*Task goal*.
The whole of the data must be transcribed exactly.

▽

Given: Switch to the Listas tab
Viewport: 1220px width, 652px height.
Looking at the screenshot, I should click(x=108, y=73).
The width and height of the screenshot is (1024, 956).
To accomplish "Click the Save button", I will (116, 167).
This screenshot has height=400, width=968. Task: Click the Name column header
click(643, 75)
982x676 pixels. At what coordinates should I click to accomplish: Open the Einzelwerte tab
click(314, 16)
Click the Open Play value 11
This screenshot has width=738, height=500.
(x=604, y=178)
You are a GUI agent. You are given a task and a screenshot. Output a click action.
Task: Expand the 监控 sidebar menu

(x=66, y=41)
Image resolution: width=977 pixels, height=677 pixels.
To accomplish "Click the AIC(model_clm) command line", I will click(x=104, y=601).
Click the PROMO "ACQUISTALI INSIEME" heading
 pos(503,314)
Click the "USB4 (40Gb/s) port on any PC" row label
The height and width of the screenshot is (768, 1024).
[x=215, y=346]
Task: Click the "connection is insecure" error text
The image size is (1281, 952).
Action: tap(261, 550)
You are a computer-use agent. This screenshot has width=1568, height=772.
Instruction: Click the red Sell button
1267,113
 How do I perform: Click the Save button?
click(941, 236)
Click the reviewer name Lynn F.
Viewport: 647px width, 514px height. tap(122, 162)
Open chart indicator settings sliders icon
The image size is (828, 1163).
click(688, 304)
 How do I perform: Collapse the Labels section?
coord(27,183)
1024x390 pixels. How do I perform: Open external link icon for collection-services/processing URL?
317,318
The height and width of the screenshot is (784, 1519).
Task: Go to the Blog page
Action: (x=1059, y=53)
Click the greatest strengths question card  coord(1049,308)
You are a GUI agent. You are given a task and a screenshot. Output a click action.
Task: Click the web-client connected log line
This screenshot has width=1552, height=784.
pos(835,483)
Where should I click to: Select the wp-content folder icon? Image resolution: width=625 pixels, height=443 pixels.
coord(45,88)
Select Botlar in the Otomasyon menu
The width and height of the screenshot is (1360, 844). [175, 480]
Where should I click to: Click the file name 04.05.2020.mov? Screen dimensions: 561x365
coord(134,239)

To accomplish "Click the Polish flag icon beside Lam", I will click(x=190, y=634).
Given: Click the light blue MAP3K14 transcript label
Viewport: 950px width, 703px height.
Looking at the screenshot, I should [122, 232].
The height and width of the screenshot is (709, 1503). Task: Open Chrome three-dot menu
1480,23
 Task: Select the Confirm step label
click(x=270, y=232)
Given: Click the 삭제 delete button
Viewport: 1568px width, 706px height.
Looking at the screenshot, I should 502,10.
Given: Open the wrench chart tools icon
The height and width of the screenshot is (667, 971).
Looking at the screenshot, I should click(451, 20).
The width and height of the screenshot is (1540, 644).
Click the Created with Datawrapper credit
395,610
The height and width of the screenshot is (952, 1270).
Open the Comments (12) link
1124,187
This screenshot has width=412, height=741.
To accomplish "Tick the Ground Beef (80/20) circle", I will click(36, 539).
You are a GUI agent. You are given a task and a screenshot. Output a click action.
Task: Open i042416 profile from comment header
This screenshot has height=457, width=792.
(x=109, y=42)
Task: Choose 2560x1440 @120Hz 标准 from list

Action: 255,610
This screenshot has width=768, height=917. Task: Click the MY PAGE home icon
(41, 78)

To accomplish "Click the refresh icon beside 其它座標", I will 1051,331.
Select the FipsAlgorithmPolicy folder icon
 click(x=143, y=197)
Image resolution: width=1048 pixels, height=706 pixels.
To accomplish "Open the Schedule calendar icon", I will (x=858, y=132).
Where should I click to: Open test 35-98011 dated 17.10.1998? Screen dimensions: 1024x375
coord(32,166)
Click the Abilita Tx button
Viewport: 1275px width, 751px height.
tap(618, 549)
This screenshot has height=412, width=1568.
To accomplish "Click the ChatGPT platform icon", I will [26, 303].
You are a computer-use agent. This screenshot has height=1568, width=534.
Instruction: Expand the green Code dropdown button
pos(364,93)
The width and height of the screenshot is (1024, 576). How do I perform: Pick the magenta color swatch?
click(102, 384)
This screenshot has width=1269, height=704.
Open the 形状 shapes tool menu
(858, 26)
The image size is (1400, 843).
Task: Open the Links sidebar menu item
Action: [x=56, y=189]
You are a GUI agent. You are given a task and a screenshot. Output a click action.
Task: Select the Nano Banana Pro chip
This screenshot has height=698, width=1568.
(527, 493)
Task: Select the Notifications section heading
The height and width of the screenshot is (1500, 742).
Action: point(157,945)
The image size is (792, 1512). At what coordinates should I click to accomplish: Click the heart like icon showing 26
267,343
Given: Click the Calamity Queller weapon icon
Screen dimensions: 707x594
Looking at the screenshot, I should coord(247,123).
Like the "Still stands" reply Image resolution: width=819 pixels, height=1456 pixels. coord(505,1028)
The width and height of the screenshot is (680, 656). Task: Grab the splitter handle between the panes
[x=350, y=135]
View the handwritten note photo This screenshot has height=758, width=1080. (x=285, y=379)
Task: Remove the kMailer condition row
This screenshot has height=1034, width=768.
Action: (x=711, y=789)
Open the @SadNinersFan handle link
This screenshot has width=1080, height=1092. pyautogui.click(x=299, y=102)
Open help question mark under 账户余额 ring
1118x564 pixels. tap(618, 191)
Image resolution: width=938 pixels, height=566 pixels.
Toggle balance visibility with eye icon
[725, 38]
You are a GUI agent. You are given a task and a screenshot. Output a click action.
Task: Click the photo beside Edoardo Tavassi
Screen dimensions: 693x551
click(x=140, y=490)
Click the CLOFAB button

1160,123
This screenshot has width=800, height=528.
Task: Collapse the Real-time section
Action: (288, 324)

△

*Your solution*.
Given: Switch to the Listas tab
Viewport: 1220px width, 652px height.
Looking at the screenshot, I should click(x=108, y=73).
The width and height of the screenshot is (1024, 956).
To accomplish "Click the Save button", I will (116, 167).
This screenshot has height=400, width=968. Task: Click the Name column header
click(643, 75)
982x676 pixels. At what coordinates should I click to accomplish: Open the Einzelwerte tab
click(314, 16)
Click the Open Play value 11
This screenshot has width=738, height=500.
(x=604, y=178)
You are a GUI agent. You are given a task and a screenshot. Output a click action.
Task: Expand the 监控 sidebar menu

(x=66, y=41)
Image resolution: width=977 pixels, height=677 pixels.
To accomplish "Click the AIC(model_clm) command line", I will click(x=104, y=601).
Click the PROMO "ACQUISTALI INSIEME" heading
 pos(503,314)
Click the "USB4 (40Gb/s) port on any PC" row label
The height and width of the screenshot is (768, 1024).
[x=215, y=346]
Task: Click the "connection is insecure" error text
The image size is (1281, 952).
Action: tap(261, 550)
You are a computer-use agent. This screenshot has width=1568, height=772.
Instruction: Click the red Sell button
1267,113
 How do I perform: Click the Save button?
click(941, 236)
Click the reviewer name Lynn F.
Viewport: 647px width, 514px height. tap(122, 162)
Open chart indicator settings sliders icon
The image size is (828, 1163).
click(688, 304)
 How do I perform: Collapse the Labels section?
coord(27,183)
1024x390 pixels. How do I perform: Open external link icon for collection-services/processing URL?
317,318
The height and width of the screenshot is (784, 1519).
Task: Go to the Blog page
Action: (x=1059, y=53)
Click the greatest strengths question card  coord(1049,308)
You are a GUI agent. You are given a task and a screenshot. Output a click action.
Task: Click the web-client connected log line
This screenshot has width=1552, height=784.
pos(835,483)
Where should I click to: Select the wp-content folder icon? Image resolution: width=625 pixels, height=443 pixels.
coord(45,88)
Select Botlar in the Otomasyon menu
The width and height of the screenshot is (1360, 844). [175, 480]
Where should I click to: Click the file name 04.05.2020.mov? Screen dimensions: 561x365
coord(134,239)

To accomplish "Click the Polish flag icon beside Lam", I will click(x=190, y=634).
Given: Click the light blue MAP3K14 transcript label
Viewport: 950px width, 703px height.
Looking at the screenshot, I should [122, 232].
The height and width of the screenshot is (709, 1503). Task: Open Chrome three-dot menu
1480,23
 Task: Select the Confirm step label
click(x=270, y=232)
Given: Click the 삭제 delete button
Viewport: 1568px width, 706px height.
Looking at the screenshot, I should 502,10.
Given: Open the wrench chart tools icon
The height and width of the screenshot is (667, 971).
Looking at the screenshot, I should click(451, 20).
The width and height of the screenshot is (1540, 644).
Click the Created with Datawrapper credit
395,610
The height and width of the screenshot is (952, 1270).
Open the Comments (12) link
1124,187
This screenshot has width=412, height=741.
To accomplish "Tick the Ground Beef (80/20) circle", I will click(36, 539).
You are a GUI agent. You are given a task and a screenshot. Output a click action.
Task: Open i042416 profile from comment header
This screenshot has height=457, width=792.
(x=109, y=42)
Task: Choose 2560x1440 @120Hz 标准 from list

Action: 255,610
This screenshot has width=768, height=917. Task: Click the MY PAGE home icon
(41, 78)

To accomplish "Click the refresh icon beside 其它座標", I will 1051,331.
Select the FipsAlgorithmPolicy folder icon
 click(x=143, y=197)
Image resolution: width=1048 pixels, height=706 pixels.
To accomplish "Open the Schedule calendar icon", I will (x=858, y=132).
Where should I click to: Open test 35-98011 dated 17.10.1998? Screen dimensions: 1024x375
coord(32,166)
Click the Abilita Tx button
Viewport: 1275px width, 751px height.
tap(618, 549)
This screenshot has height=412, width=1568.
To accomplish "Click the ChatGPT platform icon", I will [26, 303].
You are a computer-use agent. This screenshot has height=1568, width=534.
Instruction: Expand the green Code dropdown button
pos(364,93)
The width and height of the screenshot is (1024, 576). How do I perform: Pick the magenta color swatch?
click(102, 384)
This screenshot has width=1269, height=704.
Open the 形状 shapes tool menu
(858, 26)
The image size is (1400, 843).
Task: Open the Links sidebar menu item
Action: [x=56, y=189]
You are a GUI agent. You are given a task and a screenshot. Output a click action.
Task: Select the Nano Banana Pro chip
This screenshot has height=698, width=1568.
(527, 493)
Task: Select the Notifications section heading
The height and width of the screenshot is (1500, 742).
Action: point(157,945)
The image size is (792, 1512). At what coordinates should I click to accomplish: Click the heart like icon showing 26
267,343
Given: Click the Calamity Queller weapon icon
Screen dimensions: 707x594
Looking at the screenshot, I should coord(247,123).
Like the "Still stands" reply Image resolution: width=819 pixels, height=1456 pixels. coord(505,1028)
The width and height of the screenshot is (680, 656). Task: Grab the splitter handle between the panes
[x=350, y=135]
View the handwritten note photo This screenshot has height=758, width=1080. (x=285, y=379)
Task: Remove the kMailer condition row
This screenshot has height=1034, width=768.
Action: (x=711, y=789)
Open the @SadNinersFan handle link
This screenshot has width=1080, height=1092. pyautogui.click(x=299, y=102)
Open help question mark under 账户余额 ring
1118x564 pixels. tap(618, 191)
Image resolution: width=938 pixels, height=566 pixels.
Toggle balance visibility with eye icon
[725, 38]
You are a GUI agent. You are given a task and a screenshot. Output a click action.
Task: Click the photo beside Edoardo Tavassi
Screen dimensions: 693x551
click(x=140, y=490)
Click the CLOFAB button

1160,123
This screenshot has width=800, height=528.
Task: Collapse the Real-time section
Action: (288, 324)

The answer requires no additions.